Diane Ackerman says, "I must confess, I am not a master gardener by a long shot, nor even a particularly expert one." In CULTIVATING DELIGHT, Ackerman proves this by sharing the contents of a journal she kept following an accident in which she was struck by a motorist while riding her bicycle. DELIGHT is not a gardening book, it is a synopsis of a journal kept by a convalesing writer who happens to have a garden.

Ackerman lives and gardens in Ithaca New York, home of Cornell University and one of the most beautiful and idyllic college towns in the United States. In her book, Ackerman describes her life of privilage: swimming in her backyard pool with friends; riding her bike around town, along the lake, or into the countryside; collecting roses from her many and various garden beds (1,500 roses over the summer); resting in the bay window of her study to watch wrens house hunt and breed or hummingbirds whom she has named Ruby and Gizmo stop by for a snack from one of the various feeders she has hung; shopping at craft fairs; stopping by the garden center; and myriad other tasks.

Ackerman uses the four seasons to stucture her book--an overworked device that fails (A NATURAL HISTORY OF THE SENSES was much better organized). A few passages are good--she's somewhat eloquent when it comes to describing birds--but mostly I found her writing irritating and repetitive. She too frequently makes use of cliched phrases and/or awkward metaphors. As an avid reader of books on gardening and nature, I found her thoughts unoriginal and uninspiring.

I recommend one consider resisting the beautiful cover of this book (which is relatively original and apparently matches the colors in the wall paper in Ms. Ackerman's study), and read THE INVITING GARDEN by Allen Lacy. Or if you are looking for book on gardening that is truly profound, try Jim Nollman's book, WHY WE GARDEN.


5 out of 5 stars An inspiring book, a sheer delight.   November 8, 2001
 1 out of 2 found this review helpful

Ackerman's rich prose is a bridge to a world of discovery. Her insatiable interests travel in so many directions, combining the lyrical language of the poet with the precision of the scientist.

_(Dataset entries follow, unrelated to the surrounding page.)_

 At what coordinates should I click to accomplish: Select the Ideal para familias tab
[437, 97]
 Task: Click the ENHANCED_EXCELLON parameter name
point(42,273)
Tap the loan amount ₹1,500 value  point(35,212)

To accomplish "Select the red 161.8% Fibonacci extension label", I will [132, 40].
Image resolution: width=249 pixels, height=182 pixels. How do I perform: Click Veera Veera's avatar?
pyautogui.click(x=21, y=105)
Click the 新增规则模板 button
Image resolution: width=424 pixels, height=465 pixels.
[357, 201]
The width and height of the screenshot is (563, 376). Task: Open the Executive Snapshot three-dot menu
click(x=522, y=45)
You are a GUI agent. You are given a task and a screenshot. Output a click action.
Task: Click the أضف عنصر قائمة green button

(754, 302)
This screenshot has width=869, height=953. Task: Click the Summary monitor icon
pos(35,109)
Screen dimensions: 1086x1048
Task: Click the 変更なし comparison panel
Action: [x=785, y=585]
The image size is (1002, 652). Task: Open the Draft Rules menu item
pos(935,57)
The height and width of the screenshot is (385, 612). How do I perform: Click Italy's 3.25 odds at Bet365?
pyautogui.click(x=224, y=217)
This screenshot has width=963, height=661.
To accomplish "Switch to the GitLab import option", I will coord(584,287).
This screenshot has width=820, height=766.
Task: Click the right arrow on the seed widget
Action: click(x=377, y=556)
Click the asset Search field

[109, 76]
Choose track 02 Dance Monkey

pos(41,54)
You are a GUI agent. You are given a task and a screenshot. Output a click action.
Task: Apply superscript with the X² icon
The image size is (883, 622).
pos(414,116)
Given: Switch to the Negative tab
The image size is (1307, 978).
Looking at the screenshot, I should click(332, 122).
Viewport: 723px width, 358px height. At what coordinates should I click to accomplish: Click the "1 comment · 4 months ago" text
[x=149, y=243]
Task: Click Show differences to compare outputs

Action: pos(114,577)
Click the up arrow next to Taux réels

Her ruminations on life and nature are especially charming. She's a wonderful combination of poet, naturalist and gardener. An inspiring book, a sheer delight on every page.


5 out of 5 stars A total delight.   November 7, 2001
 6 out of 9 found this review helpful

I'd never read anything by this author before, but I read several appreciative reviews in magazines and thought I'd give her latest a try, hoping it might make a nice gift book for gardener friends. I'm so glad I did. It surpassed my expectations and is a total delight.